Оливер соображал, что к чему. Какой бы ни была игра, полосы невезения случаются так же верно, как приход ночи; ирано или поздно любой азартный игрок открывает для себя мартингал. Оливер наблюдал, как она прельщает себя таким посулом.
Сам же он прельщался ее всевозрастающей зависимостью. Он думал повторить драму несделанной ставки, чтобы восполнить ее смятение, но вместо этого попросту разок-другой предупредил ее, что его букмекер уехал из города.
–Власти предержащие, кажется, вечно предержают где-то еще,– воскликнула она. От нетерпения своего она была живейшим обществом. Ей почти что удалось расстегнуть его целенаправленную благопристойность.
Через неделю события сами по себе привели к кризису: уПолин случилось несколько прямых проигрышей. Последний стоил ей трехсот двадцати долларов. Ее ужасала необходимость выставлять такую сумму вдвойне, ужасало и не делать ставку. Оливер предложил ее профинансировать. Она отказалась как могла яростно – недостаточно яростно, понимала она, хоть и не неискренне. Оливер заметил:
–Ты говоришь так, словно мне услугу оказываешь.

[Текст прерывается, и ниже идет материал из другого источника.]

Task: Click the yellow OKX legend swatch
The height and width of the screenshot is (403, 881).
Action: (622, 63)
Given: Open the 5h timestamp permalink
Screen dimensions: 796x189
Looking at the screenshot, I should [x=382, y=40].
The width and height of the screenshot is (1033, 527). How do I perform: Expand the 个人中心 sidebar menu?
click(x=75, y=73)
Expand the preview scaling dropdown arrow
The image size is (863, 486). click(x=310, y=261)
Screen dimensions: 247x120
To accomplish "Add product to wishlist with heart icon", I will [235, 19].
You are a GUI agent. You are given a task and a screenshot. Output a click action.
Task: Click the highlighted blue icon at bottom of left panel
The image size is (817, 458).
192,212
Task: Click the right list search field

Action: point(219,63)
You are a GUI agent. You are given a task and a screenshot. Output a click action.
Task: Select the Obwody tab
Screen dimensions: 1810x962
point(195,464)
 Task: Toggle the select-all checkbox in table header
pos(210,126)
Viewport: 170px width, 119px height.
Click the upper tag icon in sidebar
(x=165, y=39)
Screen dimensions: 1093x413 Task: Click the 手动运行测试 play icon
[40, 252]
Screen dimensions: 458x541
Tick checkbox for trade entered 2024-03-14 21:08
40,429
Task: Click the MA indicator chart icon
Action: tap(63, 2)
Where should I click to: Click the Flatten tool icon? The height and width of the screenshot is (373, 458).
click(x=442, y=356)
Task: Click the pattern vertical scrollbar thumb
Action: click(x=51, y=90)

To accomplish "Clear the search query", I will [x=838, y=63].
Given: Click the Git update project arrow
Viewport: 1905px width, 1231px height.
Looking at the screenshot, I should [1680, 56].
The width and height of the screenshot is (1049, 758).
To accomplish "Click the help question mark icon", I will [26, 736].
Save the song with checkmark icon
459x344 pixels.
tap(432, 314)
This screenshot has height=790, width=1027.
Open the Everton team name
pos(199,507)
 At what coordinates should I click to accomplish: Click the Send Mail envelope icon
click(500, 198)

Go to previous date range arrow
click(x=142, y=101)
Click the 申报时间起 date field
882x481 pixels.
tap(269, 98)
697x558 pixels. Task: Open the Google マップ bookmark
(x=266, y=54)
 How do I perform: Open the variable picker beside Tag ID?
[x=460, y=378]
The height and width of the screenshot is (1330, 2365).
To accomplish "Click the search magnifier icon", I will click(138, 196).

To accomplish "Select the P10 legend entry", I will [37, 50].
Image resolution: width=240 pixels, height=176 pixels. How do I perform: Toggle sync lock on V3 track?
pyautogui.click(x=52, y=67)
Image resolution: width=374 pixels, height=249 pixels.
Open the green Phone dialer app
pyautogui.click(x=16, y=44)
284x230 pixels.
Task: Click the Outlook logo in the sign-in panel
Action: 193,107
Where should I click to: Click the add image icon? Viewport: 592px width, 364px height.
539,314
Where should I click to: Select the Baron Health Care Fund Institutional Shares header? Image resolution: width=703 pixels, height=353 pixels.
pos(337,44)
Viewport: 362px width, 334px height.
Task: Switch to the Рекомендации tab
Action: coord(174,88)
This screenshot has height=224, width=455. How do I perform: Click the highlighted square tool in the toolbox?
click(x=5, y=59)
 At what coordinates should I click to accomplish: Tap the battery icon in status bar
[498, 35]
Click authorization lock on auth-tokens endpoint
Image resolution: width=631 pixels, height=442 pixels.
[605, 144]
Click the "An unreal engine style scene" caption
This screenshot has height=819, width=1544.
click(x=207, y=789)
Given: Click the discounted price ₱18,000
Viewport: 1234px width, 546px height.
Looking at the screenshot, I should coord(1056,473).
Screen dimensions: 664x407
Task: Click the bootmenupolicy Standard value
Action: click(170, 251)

Полин же это подсказало выход:
–Давай договоримся. Если я не смогу их тебе вернуть – завещаю тебе свою девственность. И тебе придется ее принять.
–Полин, ты дитятко несмышленое.
–Пошло оно все к черту. Попрошу у Мод.
Перспектива того, что она будет должна ему себя, возбудила Оливера.
–Согласен. Но настаиваю на том, что место и время выберу сам.